Worker Roles 1 and 2 dequeue the order messages and process the orders.
Because not all orders have to be processed immediately, Worker Roles
can pick up from the queue only the orders that are ready to be
processed. This way, you can create an effective message communication
system between Web Roles and Worker Roles, taking advantage of the
scalable and highly available Queue service infrastructure. If the
order message size exceeds 8KB, you can store the message body in the
Blob service and pass a link to the blob as a queue message, as shown
in Figure 1. When the Worker Role dequeues the message, it can retrieve the contents of the order from the Blob service.

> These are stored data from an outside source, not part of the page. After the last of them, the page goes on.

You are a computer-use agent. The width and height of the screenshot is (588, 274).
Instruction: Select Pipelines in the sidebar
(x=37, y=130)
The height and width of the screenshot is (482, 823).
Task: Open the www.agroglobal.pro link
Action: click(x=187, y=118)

2. Scenario 2: Worker Role Load Distribution
Continuing Scenario 1,
depending on the volume of messages, you can either adjust the number
of queues or the number of instances of Worker Roles for processing
orders. For example, if you identify during your testing phase that one
Worker Role can process only ten orders at a time, you can configure
Worker Roles to pick up only ten messages from the queue. If the number
of messages in the queue keeps increasing beyond the number that Worker
Roles can process, you can create more instances of Worker Roles on
demand and increase the order-processing capacity. Similarly, if the
queue is under-utilized, you can reduce the Worker Role instances for
processing orders.
In this scenario, the Queue
service plays the role of capacity indicator. You can think of the
queues in the Queue service as indicators of the system's processing
capacity. You can also use this pattern to process scientific
calculations and perform business analysis. Figure 2 illustrates the Worker Role load-distribution scenario.
In Figure 2,
Worker Roles 1 through 3 can process average order loads. When the
number of orders backs up into the queue, you can spawn more Worker
Roles (4 through n) depending on demand and the need for overall order-processing capacity.
3. Scenario 3: Interoperable Messaging
Large enterprises
use applications from different vendors, and these applications seldom
interoperate with each other. An enterprise may end up buying an
expensive third-party tool that acts as the interoperability bridge
between these applications. Instead, the enterprise could use the Queue
service to send messages across the applications that don't
interoperate with each other naturally. The Queue service exposes a
REST API based on open standards. Any programming language or
application capable of Internet programming can send and receive
messages from the Windows Azure Queue service using the REST API. Figure 3
illustrates the use of the Queue service to interoperate between a
Java-based Sales application and a .NET-based CRM application.
3.1. Scenario 4: Guaranteed Processing
In Scenario 1, every order
needs guaranteed processing. Any loss in orders can cause financial
damage to the company. So, the Worker Roles and the Queue service must
make sure every order in the queue is processed. You can implement
guaranteed processing using four simple principles:
Set the visibilitytimeout parameter to a value large enough to last beyond the average processing time for the messages.
Set
the visibilitytimeout parameter to a value small enough to make the
message visible if message processing fails in a consumer (Worker Role)
or a consumer crashes.
Don't delete a message until it's processed completely.
Design
the message consumers (Worker Roles) to be idempotent (that is, they
should account for handling the same message multiple times without an
adverse effect on the application's business logic).
Figure 4 illustrates guaranteed message processing in the context of the order-processing example discussed in Scenario 1.
In Figure 4, two Web Roles create orders, and three Worker Roles process orders. Consider the following steps:
Worker
Role 1 reads order O1 for processing. Worker Roles typically take 15
seconds to process an order. The visibilitytimeout for messages is set
to 60 seconds.
Worker Role 1 starts processing order O1. At this point, O1 isn't visible to other Worker Roles for 60 seconds.
Worker Role 1 crashes after 10 seconds.
After 60 seconds, O1 becomes visible again because Worker Role 1 wasn't able to delete it.
Worker Role 2 reads O1 and processes it.
After processing is complete, Worker Role 2 deletes O1 from the queue.
The important points to note
here are that Worker Role 1 didn't delete the message from the queue
before processing was complete, and the visibilitytimeout was set to an
appropriate time window to exceed the processing time of an order.